Leftist protesters, kept away from the rally by police, shouted "Nazis out" and "Down with Nazi slime".
In Berlin, German Chancellor Gerhard Schroeder warned against those who wanted to hijack the day of mourning and use it minimise Nazi guilt.
The Dresden protest was supported by the far-right National Democratic Party (NPD) which is by far the best organised of Germany's three main rightist parties. Last September the NPD won 9.2 percent in Saxony state elections and entered the state parliament.
A police spokesman said about 5,000 people took part in the far- right demonstration making it bigger than a 4,500-strong rally in 1997 in Munich. There have been no bigger rightist rallies since at least the 1950s.
Mainstream German parties voiced alarm at the neo-Nazis seizing the limelight on a day of so much international attention.
In his statement, Chancellor Schroeder said: "We mourn today the victims of war and of Nazi dictatorship in Dresden, in Germany and in Europe." He attacked those trying to hijack the mourning, saying they denied the responsibility of Nazi Germany for World War II.
"We will fight with all our might against this attempt to rewrite history," said the Chancellor.
British and American bombers destroyed Dresden three months before the end of the war.

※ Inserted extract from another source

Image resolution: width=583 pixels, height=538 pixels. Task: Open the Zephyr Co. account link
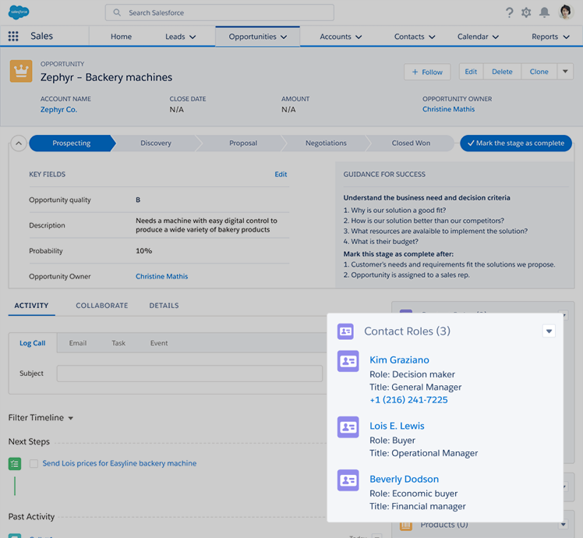(x=58, y=110)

Many of the dead were women, children and refugees fleeing the advance of the Soviet Red Army.
Saxony premier Georg Milbradt and the US, British and French ambassadors laid wreaths at a cemetery where 20,000 are buried. Milbradt later voiced relief that Dresdners had not let themselves be provoked to violence by the "insupportable" neo-Nazi parade.

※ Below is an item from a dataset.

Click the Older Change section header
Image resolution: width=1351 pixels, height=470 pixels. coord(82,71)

Elderly survivors attended smaller memorial services in the different sections of the city rebuilt after the war.
As a protest against neo-Nazis, organizers called on Dresdners to wear the white rose as a symbol of new life without bitterness.

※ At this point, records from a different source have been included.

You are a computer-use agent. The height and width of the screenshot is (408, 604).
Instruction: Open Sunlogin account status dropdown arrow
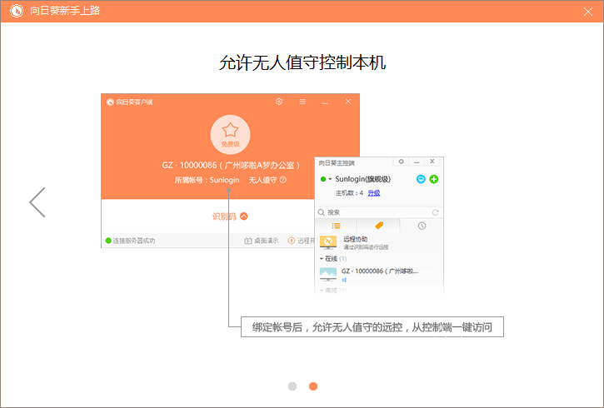coord(330,179)
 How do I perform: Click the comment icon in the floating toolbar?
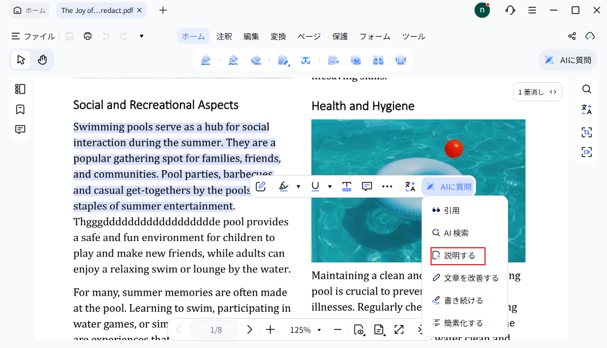367,186
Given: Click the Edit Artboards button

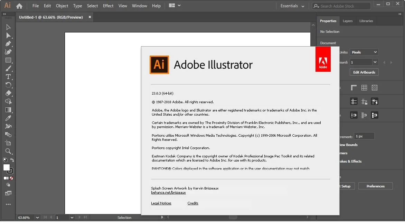Looking at the screenshot, I should tap(364, 72).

At a service in the crypt of the Frauenkirche, rebuilt over the past 10 years as a symbol of peace, pastor Stephan Fritz told the premier and ambassadors, "Christians say no to revenge and yes to forgiveness."
John Irvine, the dean of England's Coventry Cathedral, which was destroyed in a 1940 blitz by the Nazis, voiced sorrow at Dresden's destruction and told the congregation it should never have happened.
I still struggle with Nazis being called "rightists"...
This is a great example of how the Evil uses our sense of guilt to try to gain power. Why don't they march against Hitler's bombing of Britain civilian targets?
Oh, but you see, we are all Nazis...
National Socialism doesn't exactly sound conservative.
I was particularly disturbed by this statement. Can you explain why this needless apology was made to the people who first did to Coventry what was later visited on them?
It's not. "Rightist refers to a general socio-economic theory that while typically nationalist needs not be.
The closest would be "reactionary radical nationalists.
Well, the left gets Stalin, Pol Pot, and Red China. There are idiots on both sides.
I still struggle with Nazis being called "rightists"...
You and me both, pardner. I've probably written ten pieces on that matter here.
Probably because the Church of England has moved to the Extreme Left - they don't even worship G-d in some churches!
I still struggle with Nazis being called "rightists"...
So do I. I can't remember who said it, but somebody once said that those who call Hitler a conservative should be challenged to name one thing Hitler wished to conserve.
The writer of the story and the Nazis share an ignorance of history. The night time fire bombers were British, not American. The Americans aimed at specific targets in much more dangerous daylight raids. The British dumped bombs on cities at night. In this case, the Americans primarily targeted rail facilities.
Yes, those darn German women and children fleeing the Red Army in East Prussia, Silesia, etc. deserved to be firebombed.
Nazis...I hate those guys. The total iron of the situation being that all the leftists marching against these clowns probably agree with their anti-US message 100% but only march against them purely on semantics. Notice the anti-US tone to what was primarily a British operation.
"Nazis...I hate those guys"
"You didn't bring the book, did you?"
"I should have mailed it to the Marx Brothers!"